En reciente entrevista hecha por el escritor Antonio María Flórez, algunos escritores se pronunciaban sobre una posible “crisis” en la recepción de poesía. Manuel Simón Viola, refiriéndose al mundo cultural español, decía: “Hace tiempo que la poesía ha sido desplazada hacia el terreno de las actividades sociales “inútiles”. Y Francisco Javier Irazoki, hablando de Francia: “La poesía ha sido arrojada a una fosa común. En las escuelas primarias francesas, los niños aprenden de memoria unas cuantas burlas de la poesía”. Respuestas similares podríamos oír de escritores de todas las latitudes. ¿Quiere decir esto que desaparecerá la poesía? Por supuesto que no. Pero sin duda, sus batallas son duras en un mundo donde, por lo menos, campean tres enemigos relativamente recientes: el bullicio, el vértigo,  la banalidad generalizada.

En efecto, no es sencillo para la poesía  hacerse oír en medio de la  vocinglería de una época que ha glorificado el ruido. Inmerso en un espacio sobrecargado de estímulos, bombardeado por toda clase de músicas y mensajes comerciales y noticiosos, que invaden sin pedir permiso todos los espacios públicos, el lector de poesía ve amenazado el silencio necesario para su recepción. Pero hay otro ruido, menos evidente pero igualmente dañino. Como lo dijo George Steiner en El silencio y el poeta, la nuestra es una civilización en la que “la proliferación de la verborrea en la investigación humanística, las trivialidades maquilladas de erudición o de revaluación crítica amenazan con obliterar la obra de arte y la exigente inmediatez del encuentro personal, base de toda crítica verdadera”. La poesía pareciera ahogarse en un mar de palabras inanes.

Una de sus potencias, entonces, se hace hoy más necesaria: la de recuperar  el silencio, que es desde donde nos habla el  misterio del universo. Pues al ruido la poesía no puede contestar con más ruido. Esto no quiere decir, sin embargo, que deba callar, sino que debe hablar con palabras que obedezcan, estrictamente, a la necesidad de decir. Ese es su rigor, esa es su ley. 

También corresponde hoy a la poesía, aún a aquella que señala el  vértigo de los tiempos, afirmar el derecho a la lentitud, que es inherente a su lenguaje. La poesía nombra, aún cuando está contando.
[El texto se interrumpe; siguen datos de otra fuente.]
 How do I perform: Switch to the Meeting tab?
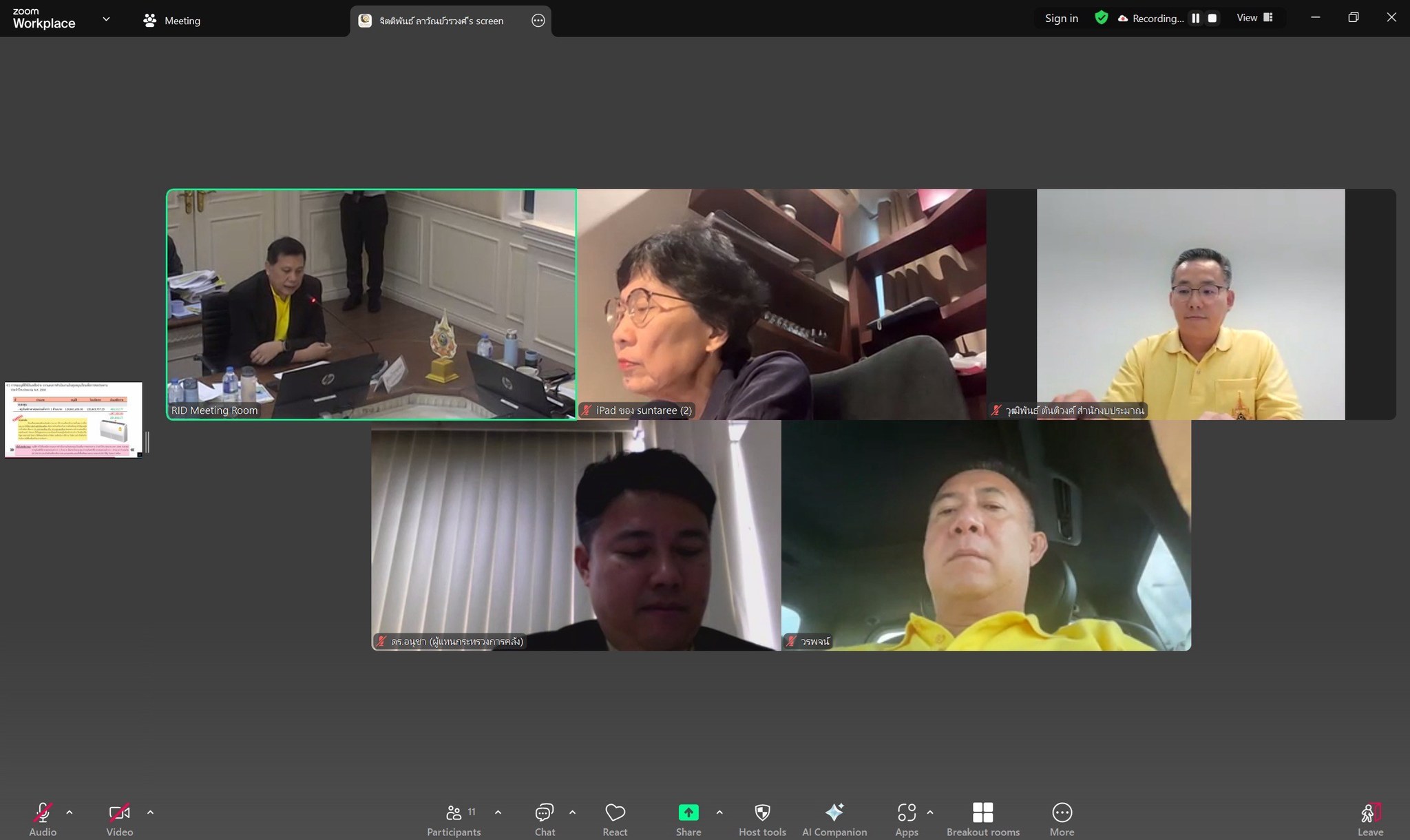pos(172,21)
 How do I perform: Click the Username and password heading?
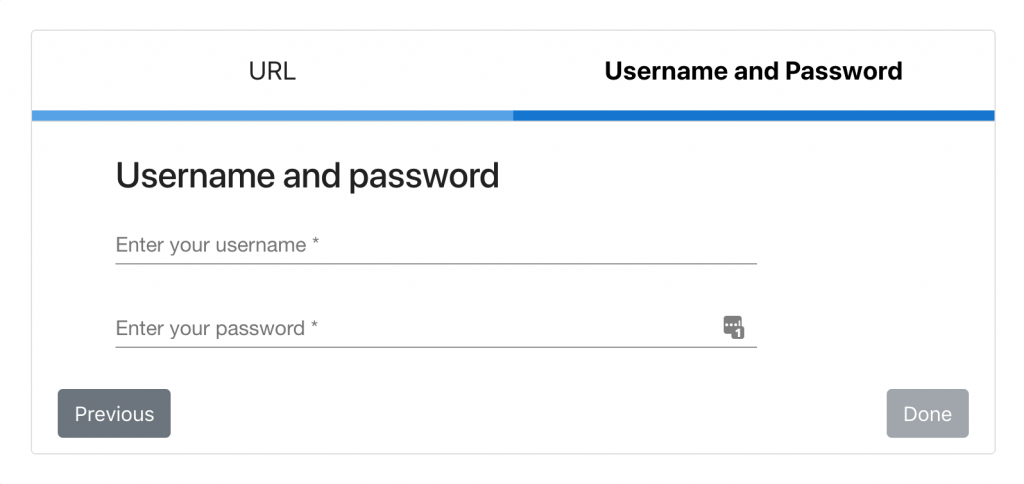(308, 175)

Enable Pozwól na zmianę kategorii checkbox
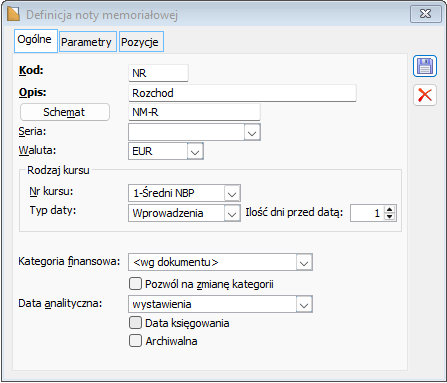click(x=135, y=284)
Frente al vértigo de la prosa se alza la morosidad del lenguaje poético, ya que, como  dijo Mark Strand, “en un poema las palabras son la acción”. La poesía nos hace detenernos, oir, mirar, reflexionar.

Finalmente, en la aldea global uniformadora, en el mundo del consumo masificado que trivializa, falsea, simplifica, la poesía se ocupa de que  el lenguaje mantenga su capacidad crítica, reveladora, subversiva. El verdadero poeta, que es ante todo un buscador, hace de su vida un batallar constante  contra la inclinación de la lengua al acomodamiento, a la costumbre, a la repetición. De ese fuego es cuidador. Y en ese sentido, no puede tener límites. Su principio ético es la honestidad. Y esta le exige que no se encasille, no convierta su estilo en fórmula, no se trance ante las exigencias del poder o del mercado. En eso reside su libertad y la de la poesía. Que es superflua, en el sentido de que nadie morirá si ella no existe. Pero que, como se sabe, es fundamentalmente necesaria cuando se trata de mantener la humanidad de la especie.